Старожилы не могли не оценить этот дерзкий, самоуверенный взгляд глубоко упрятанных под надбровные дуги темных глаз. Взгляд не соответствовал ни юным годам, ни малому, полудетскому росту новичка. Так смотрят бывалые, ожесточившиеся политкаторжане, отказавшиеся от семьи, от любви, от всех радостей жизни и живущие лишь одним – мечтой об уничтожении тех, кого считают врагами. Так смотрят матерые убийцы, признанные уголовники.

– Так все же, кто вы? – повторил свой вопрос Зяма, уже не надеясь, впрочем, на ответ.

– Людына! – ответил наконец Махно.

Новые знакомые заулыбались.

– Хохол? Извините, конечно!

– З Катеринославщины.

– Ясненько, ясненько. – Сольский подсел на кровать к Махно. – Я, собственно, не об этом. Здесь, в камере, видите ли, все… как бы это… политические. А вы, как мне кажется, по уголовному? Угадал?

Нестор не отвечал. Он исподлобья рассматривал сокамерников, но больше – лежащие повсюду книги.

– Я к тому, что вам, наверное, было бы лучше со своими… как бы это… единомышленниками… э-э… братьями по разуму? Общие интересы… карты, марафет…

Нестор решил, что над ним потешаются. Он, «залетная пташка», и в самом деле нахохлился, как готовый к обороне птенец хищной птицы, выпавший из гнезда. Обернулся к Сольскому, обжег его взглядом:

– Я – политический!.. Анархист!..

– Анархист?.. Ясненько, ясненько.

Сокамерники едва сдерживались, чтобы не рассмеяться, но все же были несколько озадачены самоуверенностью новичка. От него исходила какая-то непонятная даже для них, бывалых людей, неукротимая сила.

– Ну и какого же направления в анархизме вы придерживаетесь? – продолжал спрашивать Сольский.

– Не выбрал ще, – ответил Махно серьезно. – Думаю.

– Совсем как вы, Исак Матвеевич, – обратился Сольский к близорукому, сутулому и длинноволосому Шомперу.
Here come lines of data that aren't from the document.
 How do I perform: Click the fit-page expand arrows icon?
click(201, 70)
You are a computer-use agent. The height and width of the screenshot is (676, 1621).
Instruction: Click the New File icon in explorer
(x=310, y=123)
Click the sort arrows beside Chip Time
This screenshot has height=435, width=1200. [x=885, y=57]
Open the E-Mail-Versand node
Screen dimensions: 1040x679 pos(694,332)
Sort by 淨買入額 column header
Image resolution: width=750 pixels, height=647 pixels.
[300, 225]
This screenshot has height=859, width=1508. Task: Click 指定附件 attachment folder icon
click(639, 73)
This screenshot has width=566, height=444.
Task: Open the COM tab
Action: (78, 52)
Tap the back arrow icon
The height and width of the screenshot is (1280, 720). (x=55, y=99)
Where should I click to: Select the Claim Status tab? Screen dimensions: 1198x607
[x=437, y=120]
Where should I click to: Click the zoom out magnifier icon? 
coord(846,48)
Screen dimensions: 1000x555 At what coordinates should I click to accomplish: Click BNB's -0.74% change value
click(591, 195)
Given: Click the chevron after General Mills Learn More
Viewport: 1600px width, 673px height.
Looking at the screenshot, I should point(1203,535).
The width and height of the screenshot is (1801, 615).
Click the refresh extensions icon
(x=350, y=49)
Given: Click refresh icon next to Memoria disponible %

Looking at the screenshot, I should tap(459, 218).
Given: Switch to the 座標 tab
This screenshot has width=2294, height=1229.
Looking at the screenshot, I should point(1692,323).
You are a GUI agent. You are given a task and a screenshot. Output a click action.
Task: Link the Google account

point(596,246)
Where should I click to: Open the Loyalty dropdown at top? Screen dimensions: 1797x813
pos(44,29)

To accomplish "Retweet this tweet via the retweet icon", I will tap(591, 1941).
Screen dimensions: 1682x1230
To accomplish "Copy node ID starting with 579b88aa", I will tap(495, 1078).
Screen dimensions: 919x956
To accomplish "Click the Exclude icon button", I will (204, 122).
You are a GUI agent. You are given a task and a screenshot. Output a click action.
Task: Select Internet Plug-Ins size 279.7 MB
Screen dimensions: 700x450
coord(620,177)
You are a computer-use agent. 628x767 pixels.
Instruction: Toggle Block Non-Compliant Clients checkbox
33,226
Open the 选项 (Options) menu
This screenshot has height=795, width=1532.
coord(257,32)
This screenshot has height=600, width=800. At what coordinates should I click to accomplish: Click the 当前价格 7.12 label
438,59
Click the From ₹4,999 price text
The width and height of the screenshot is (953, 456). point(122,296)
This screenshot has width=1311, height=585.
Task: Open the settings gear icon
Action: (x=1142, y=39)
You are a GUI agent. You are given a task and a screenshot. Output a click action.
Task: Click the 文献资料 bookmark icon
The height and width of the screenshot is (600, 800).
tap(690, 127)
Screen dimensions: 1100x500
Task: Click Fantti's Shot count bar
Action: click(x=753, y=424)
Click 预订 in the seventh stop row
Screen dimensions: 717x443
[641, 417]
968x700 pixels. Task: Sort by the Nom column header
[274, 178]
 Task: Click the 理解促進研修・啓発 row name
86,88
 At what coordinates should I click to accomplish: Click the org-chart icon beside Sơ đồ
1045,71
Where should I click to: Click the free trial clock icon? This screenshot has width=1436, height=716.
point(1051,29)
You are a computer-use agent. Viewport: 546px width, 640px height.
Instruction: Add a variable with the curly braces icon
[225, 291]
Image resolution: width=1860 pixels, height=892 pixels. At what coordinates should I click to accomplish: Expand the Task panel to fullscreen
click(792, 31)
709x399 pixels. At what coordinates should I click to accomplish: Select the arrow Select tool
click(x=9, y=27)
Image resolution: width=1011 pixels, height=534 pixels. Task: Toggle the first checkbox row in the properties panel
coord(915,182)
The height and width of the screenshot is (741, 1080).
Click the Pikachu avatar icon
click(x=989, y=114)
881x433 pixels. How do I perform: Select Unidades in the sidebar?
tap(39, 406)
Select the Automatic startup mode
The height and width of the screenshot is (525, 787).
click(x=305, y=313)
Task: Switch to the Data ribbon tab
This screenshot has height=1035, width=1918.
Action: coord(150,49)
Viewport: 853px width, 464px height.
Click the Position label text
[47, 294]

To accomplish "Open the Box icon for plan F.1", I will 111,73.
Шомпер тоже был вечный спорщик и носил здесь кличку Спиноза.

Нестор решил, что не следует начинать жизнь в камере с размолвки. Все же эти люди не могут быть врагами, иначе не находились бы в Бутырке. Да и не похожи они на «подсадных уток», о которых много рассказывал его первый тюремный учитель Мандолина.